◆ Passage:
Couples out of the way, now we can get to the lone candleholders on the block: firstly, Kameko is a girl who enjoys taking pictures with her camera (get it? CAMEra, Ko = child, get it?), who is revealed later on to have a crush on Kantoku, but got left behind for trying to keep low profile for too long. Why should the audience be invested in the late-to-show-up emotional grievance of the second most insipid block of ink in the show is not properly conveyed, but hey, at least she’s not Fu-girl, whose brick-like presence and complete lack of meaningful personality drags the scene down from painfully average to just painful. Did I come off as bitter? Anyway, next in line is Tsumorin, a former employee at the shop and now a cosplay celebrity/ doujinshi author who ALSO had a crush on Kantoku. Is there any kind of projection going on here? I hope you like attempts of empathy for a character that has barely been established and offers no reason for the audience to care about, cuz this show sure is going to try! Possibly the only real reason she exists in the story is to make the idea of a romance between Hiotan and Kantoku a little more credible.
Ok, let’s dial back a bit and address the issue of Umio and Sensei, Some might find a bit hypocritical of me to criticize their dynamic, since some of my favorites (Toradora!, Working!!) have similar ones going on between their main characters. The point of my criticism, though, is not the set up itself, but the way it’s handled, which is why I don’t think it displays good chemistry between the two, so please hold on while I attempt to expose my perspective. Building good chemistry between love interests in a story involves crafting this idea that both play off of each other’s personalities and visibly add something to the other part. That can’t work properly if it happens to be a one-way street, as it is here: Umio acts kindly, helping Sensei with her manga, she pretends to bring out some semblance of confidence, backpedals and the situation devolves into a gag. Being fair, as a plot point, the relationship between Umio and Sensei actually does something to Umio’s character, by portraying him as a very supportive person, even if in a simplistic way. That, however, never goes beyond the “nice guy/awkward girl” archetypes they are set into and the show doesn’t properly convey how they could really work as a couple. Truth be told, the notion that they are meant to be in a romance is kept simply by the shackles of the genre, which we’re all knowledgeable of already, and by how heavy-handed the anime is about it.

◆ Do this: Summarize the anime review in two sentences. The lines on this page have no connection to the review.

◆ Data shown:
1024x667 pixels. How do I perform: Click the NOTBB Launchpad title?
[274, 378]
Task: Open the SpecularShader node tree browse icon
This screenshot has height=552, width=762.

◆ Finished task: The review calls the show's single characters poorly established: Kameko and Tsumorin both have late-revealed crushes on Kantoku that give viewers little reason to care, and Fu-girl lacks any meaningful personality. It also argues that the romance between Umio and Sensei shows no real chemistry because their dynamic is a one-way street stuck in "nice guy/awkward girl" archetypes, held together only by genre conventions and the anime's heavy-handedness.